While Richard Neutra (1892-1970) is famed for his modernist houses in California, a new book highlights a lesser known part of his early career when he was living in Berlin and working for architect Erich Mendelsohn. Richard Neutra in Berlin traces his success back to the Zehlendorf housing project of 1923 where he defined his strong and experimental modernist style.
After studying architecture at the Vienna University of Technology, learning how to define strong lines and design powerful architectural forms under Adolf Loos, Neutra worked briefly in Luckenwalde, Germany as a city architect in 1921 before moving to Berlin to take up a job at the studio of Mendelsohn, an architect whose style bridged art deco and modernism with an almost classical artistry.
The cover of 'Richard Neutra in Berlin', published by Hatje Cantz
Neutra joined the practice while Mendelsohn was working on a commission to extend Mossehaus, home to mainly liberal newspapers such as the Berliner Tageblatt. An important example of Mendelsohn’s approach, the original 19th century building was fitted with a five-storey structure with curved ribbon windows forming a grand modernist hull at the corner of Jerusalemer Strasse and Schützenstrasse, melding new with old. While the curve is a fairly rare occurrence in the designs of Neutra, his confidence with the horizontal layering of forms can be seen only a few years later in his Lovell House, of 1928, considered one of his early masterpieces.
Yet, it was Zehlendorf in west Berlin suburbia where Neutra developed, on a small and humble scale, the first of his minimal, clean-cut modernist houses that later became icons of Californian architecture. The ten detached houses in Zehlendorf, developed for the contractor Adolf Sommerfeld, are cubist in their construction with flat white facades, ribbon windows and cantilevered balconies. Fascinatingly, the houses were built with revolving interior floors, which allowed residents to reorientate their living room to connect to other ground floor rooms. While unfortunately no longer in existence, this interior detail showed Neutra’s sense of experimentation and fearless idealism which is seen less and less in architecture today.
Richard Neutra's drawing of the Zehlendorf housing scheme
Editor Harriet Roth used Neutra’s diaries as sources to understand his professional experiences, private encounters and his emigration to the US in 1923, after Zehlendorf was complete, integrating them as facsimiles into the book, while also researching the life-lines of the inhabitants of the houses, investigating their historic developments and phase of renovation in the 2000s.

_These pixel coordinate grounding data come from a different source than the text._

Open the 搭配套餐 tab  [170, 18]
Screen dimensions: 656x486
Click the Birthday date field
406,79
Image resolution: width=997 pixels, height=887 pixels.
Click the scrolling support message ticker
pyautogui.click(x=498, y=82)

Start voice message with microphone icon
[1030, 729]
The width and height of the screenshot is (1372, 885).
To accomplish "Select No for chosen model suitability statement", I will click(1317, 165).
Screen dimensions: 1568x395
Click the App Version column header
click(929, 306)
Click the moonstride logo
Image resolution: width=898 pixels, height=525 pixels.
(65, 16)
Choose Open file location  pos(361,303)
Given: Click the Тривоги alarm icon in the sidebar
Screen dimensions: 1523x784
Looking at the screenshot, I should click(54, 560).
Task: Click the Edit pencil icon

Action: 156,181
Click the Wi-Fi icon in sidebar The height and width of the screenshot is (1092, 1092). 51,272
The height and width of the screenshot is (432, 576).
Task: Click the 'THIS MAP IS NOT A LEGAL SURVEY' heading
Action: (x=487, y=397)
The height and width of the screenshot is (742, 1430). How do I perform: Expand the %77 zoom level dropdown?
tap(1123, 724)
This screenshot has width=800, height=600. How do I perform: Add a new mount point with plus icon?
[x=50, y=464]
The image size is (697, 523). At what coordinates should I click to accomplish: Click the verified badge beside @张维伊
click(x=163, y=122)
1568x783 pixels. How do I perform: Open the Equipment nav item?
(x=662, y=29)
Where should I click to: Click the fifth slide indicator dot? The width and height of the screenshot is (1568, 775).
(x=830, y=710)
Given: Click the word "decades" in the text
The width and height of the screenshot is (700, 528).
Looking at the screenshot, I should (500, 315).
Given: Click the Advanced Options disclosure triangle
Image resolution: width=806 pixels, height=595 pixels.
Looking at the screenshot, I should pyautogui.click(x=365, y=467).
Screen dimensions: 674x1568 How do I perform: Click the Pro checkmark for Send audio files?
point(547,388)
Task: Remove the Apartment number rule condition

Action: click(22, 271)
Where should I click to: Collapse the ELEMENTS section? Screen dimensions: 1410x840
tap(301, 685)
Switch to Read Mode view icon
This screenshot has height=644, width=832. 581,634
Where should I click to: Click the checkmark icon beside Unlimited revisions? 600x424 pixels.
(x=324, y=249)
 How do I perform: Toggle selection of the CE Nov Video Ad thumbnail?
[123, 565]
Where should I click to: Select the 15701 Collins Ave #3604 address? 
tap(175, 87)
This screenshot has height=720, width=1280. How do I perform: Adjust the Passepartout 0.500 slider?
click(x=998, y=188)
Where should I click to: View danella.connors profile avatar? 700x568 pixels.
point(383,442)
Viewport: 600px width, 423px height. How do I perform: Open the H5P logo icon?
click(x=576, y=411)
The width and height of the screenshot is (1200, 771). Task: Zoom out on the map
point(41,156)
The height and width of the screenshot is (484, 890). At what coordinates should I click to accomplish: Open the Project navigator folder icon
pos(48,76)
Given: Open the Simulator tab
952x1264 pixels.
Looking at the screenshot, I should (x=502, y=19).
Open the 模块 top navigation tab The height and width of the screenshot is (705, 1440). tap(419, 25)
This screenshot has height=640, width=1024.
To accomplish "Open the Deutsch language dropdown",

Moving to South California in the same year of the completion of the Zehlendorf scheme, where he would remain for the rest of his life, marked a new stage of Neutra’s career. He worked briefly for Frank Lloyd Wright and then collaborated with Rudolf Schindler over a few years, yet mostly he marched to his own tune with a strict modernism, first composed at Zehlendorf, that he bestowed upon the cathartic landscapes of southern California.